_EXERCISE REQUIREMENTS_
Copy out, precisely as given, the lines from the line with "Viewport: 1432px width, 840px" to the end of the entries that follow.

(Stored records)
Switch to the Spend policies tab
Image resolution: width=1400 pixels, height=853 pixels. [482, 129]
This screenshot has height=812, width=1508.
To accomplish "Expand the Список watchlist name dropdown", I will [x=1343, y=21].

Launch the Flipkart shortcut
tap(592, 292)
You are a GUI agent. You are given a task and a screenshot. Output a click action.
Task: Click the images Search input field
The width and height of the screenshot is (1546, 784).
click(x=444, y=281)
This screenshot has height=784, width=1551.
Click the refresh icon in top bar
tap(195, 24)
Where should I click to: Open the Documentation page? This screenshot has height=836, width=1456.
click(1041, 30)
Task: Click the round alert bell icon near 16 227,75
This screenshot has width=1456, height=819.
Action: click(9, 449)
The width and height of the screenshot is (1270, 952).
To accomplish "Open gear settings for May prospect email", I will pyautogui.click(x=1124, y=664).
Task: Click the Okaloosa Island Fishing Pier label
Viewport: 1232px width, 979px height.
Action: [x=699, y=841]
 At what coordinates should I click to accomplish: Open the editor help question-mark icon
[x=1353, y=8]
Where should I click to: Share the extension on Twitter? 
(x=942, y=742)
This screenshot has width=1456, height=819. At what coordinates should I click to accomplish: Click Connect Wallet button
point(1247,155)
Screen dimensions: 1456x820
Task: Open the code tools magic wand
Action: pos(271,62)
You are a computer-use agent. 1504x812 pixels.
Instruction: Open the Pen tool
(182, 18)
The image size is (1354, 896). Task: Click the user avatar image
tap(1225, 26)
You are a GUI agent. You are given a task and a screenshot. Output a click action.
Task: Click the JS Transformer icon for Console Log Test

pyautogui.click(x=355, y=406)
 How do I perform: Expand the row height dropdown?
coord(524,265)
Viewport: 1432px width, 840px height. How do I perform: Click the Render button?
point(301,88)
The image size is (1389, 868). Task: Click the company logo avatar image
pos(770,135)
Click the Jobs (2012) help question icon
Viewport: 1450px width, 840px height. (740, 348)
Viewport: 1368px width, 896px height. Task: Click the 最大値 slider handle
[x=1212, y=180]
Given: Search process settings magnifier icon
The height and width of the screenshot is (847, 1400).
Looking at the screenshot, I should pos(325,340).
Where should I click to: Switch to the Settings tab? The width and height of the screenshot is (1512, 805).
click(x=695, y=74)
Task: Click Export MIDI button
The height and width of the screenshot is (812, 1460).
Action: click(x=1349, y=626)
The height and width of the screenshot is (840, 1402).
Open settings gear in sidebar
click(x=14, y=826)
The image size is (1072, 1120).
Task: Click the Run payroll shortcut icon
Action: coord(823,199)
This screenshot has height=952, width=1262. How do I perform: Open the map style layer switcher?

_SOLUTION TO THIS TASK_
Viewport: 1432px width, 840px height. How do I perform: Click the Render button?
point(301,88)
The image size is (1389, 868). Task: Click the company logo avatar image
pos(770,135)
Click the Jobs (2012) help question icon
Viewport: 1450px width, 840px height. (740, 348)
Viewport: 1368px width, 896px height. Task: Click the 最大値 slider handle
[x=1212, y=180]
Given: Search process settings magnifier icon
The height and width of the screenshot is (847, 1400).
Looking at the screenshot, I should pos(325,340).
Where should I click to: Switch to the Settings tab? The width and height of the screenshot is (1512, 805).
click(x=695, y=74)
Task: Click Export MIDI button
The height and width of the screenshot is (812, 1460).
Action: click(x=1349, y=626)
The height and width of the screenshot is (840, 1402).
Open settings gear in sidebar
click(x=14, y=826)
The image size is (1072, 1120).
Task: Click the Run payroll shortcut icon
Action: coord(823,199)
This screenshot has height=952, width=1262. How do I perform: Open the map style layer switcher?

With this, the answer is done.